The Mayo Clinic released its latest perspective (pdf) on the health care bill, including the following anecdote:
An older gentleman went to an emergency room because he fainted. A CT scan of the heart was done and showed calcification. Urgent heart catheterization was recommended and then bypass surgery was performed. Later, when a stress test was done, an abnormality was found and a second heart catheterization showed a complication—one bypass was blocked. Stents were placed in the heart artery where the bypass was blocked. However, the fainting spells continued. With his issue unresolved, the patient came to Mayo Clinic, where we conducted a lengthy assessment by a team of physicians. It was determined that all he needed was an adjustment of his medications. In the end, the tests, stents, and surgery performed at the other facility were not needed, did nothing to help the patient, but were paid for by Medicare. On the other side, the additional office time spent at Mayo to fully assess patient's situation and ensure proper diagnosis and treatment was not covered by Medicare.

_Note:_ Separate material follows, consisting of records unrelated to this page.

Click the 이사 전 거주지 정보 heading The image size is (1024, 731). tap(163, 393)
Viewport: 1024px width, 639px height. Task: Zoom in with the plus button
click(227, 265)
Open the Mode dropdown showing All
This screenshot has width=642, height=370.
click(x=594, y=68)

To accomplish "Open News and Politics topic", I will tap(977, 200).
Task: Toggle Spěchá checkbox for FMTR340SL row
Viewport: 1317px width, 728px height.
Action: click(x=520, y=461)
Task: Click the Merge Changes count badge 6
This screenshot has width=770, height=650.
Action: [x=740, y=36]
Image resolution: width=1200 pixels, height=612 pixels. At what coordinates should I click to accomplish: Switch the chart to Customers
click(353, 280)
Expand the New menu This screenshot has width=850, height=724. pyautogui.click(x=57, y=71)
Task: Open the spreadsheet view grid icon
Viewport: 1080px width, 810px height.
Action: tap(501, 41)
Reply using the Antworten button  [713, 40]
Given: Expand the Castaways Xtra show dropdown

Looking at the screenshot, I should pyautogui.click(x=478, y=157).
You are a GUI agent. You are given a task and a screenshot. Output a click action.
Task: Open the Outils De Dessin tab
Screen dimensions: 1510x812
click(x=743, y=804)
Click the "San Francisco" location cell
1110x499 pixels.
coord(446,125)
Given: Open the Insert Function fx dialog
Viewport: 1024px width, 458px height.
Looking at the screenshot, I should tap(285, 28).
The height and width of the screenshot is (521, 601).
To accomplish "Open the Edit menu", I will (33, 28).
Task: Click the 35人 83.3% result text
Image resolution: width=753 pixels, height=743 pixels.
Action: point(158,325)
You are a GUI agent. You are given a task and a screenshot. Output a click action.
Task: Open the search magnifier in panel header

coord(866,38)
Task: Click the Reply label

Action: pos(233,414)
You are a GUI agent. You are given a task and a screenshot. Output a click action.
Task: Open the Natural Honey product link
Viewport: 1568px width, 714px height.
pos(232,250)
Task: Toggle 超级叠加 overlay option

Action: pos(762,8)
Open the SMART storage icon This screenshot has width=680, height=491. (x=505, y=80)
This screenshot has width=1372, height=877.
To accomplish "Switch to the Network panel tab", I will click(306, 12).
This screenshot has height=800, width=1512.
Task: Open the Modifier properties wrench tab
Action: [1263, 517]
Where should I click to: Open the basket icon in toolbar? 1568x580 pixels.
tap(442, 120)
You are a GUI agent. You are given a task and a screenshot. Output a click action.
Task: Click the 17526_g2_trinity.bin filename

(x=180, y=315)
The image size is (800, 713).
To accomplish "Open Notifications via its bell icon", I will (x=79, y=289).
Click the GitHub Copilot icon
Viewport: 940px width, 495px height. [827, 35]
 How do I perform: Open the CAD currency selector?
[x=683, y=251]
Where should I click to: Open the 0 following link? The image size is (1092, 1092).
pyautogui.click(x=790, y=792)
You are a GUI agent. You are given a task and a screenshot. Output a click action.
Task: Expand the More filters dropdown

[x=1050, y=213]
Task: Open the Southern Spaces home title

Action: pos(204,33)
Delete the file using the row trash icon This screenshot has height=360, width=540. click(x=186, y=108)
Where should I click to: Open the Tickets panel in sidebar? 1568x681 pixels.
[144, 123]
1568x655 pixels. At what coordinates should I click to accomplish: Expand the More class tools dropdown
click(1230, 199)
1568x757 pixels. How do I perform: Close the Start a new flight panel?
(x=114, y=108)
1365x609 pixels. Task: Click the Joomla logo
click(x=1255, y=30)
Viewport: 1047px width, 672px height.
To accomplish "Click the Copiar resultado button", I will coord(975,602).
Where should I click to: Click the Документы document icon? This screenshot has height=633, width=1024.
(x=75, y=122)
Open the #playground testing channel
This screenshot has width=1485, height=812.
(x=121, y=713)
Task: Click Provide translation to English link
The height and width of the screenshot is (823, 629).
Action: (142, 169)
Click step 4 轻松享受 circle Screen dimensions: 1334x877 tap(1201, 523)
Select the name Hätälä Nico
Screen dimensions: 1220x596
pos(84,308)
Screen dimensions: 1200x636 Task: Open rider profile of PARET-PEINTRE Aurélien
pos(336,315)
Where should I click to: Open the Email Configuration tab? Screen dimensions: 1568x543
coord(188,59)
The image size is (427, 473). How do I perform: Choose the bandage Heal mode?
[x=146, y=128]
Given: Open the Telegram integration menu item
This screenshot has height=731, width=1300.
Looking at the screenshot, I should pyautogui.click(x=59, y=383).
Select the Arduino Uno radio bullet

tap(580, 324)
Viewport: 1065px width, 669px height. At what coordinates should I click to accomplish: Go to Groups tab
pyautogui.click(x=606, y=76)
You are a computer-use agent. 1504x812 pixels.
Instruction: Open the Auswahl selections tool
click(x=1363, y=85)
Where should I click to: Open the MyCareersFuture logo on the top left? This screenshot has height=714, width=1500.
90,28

One wonders whether the same thing would have the same likelihood of happening to a patient who was covered not by Medicare but by a private insurance company, or by one who wasn't insured at all but who was paying for all of the treatment-out-of-pocket. Hard to say. There are strong incentives for an insurance company to resist approving unneccessary surgery, and for individuals to resist undergoing it. In some ways the biggest cost of unnecessary treatment, though, isn't the government's money or the insurance company's money, but the patient's time, time that costs the same no matter who is paying for the unneccessary operation. Someone who has fainted and is in the emergency room isn't necessarily in the best position to resist unnecessary surgery. One answer is for government to adjust the Medicare reimbursement policies. Another answer, which Mayo is participating in, in its own limited way, is to share information. Imagine, for example, a Web site where patients or doctors could share names and stories of doctors who performed surgery that was found later to be unneccessary. Call it unnecessarysurgeons.com (a domain name that turned out to be available and that I bought as I was writing this post.) AOL founder Steve Case is in the doctor-rating business with his Revolution Health, and it's easier said than done, because you don't want to libel the doctors or even unfairly disparage them in a way that doesn't rise to the legal level of libel. The doctor who performed the unnecessary surgery may not have known it was unneccessary before he or she performed it. But anyone who has lost a week or more to recovering from unnecessary surgery knows how infuriating and frustrating it is, and, in my limited experience and circle of acquaintances, it's maddeningly common. One of the reasons for market failures is imperfect information, and the fact remains that you can easily access better and more detailed information if you are considering spending $100 or $200 eating out at a Manhattan restaurant (Zagat's, Michelin, the New York Times restaurant reviews, New York magazine online restaurant listings) than if you are spending $15,000 on surgery at a Manhattan hospital.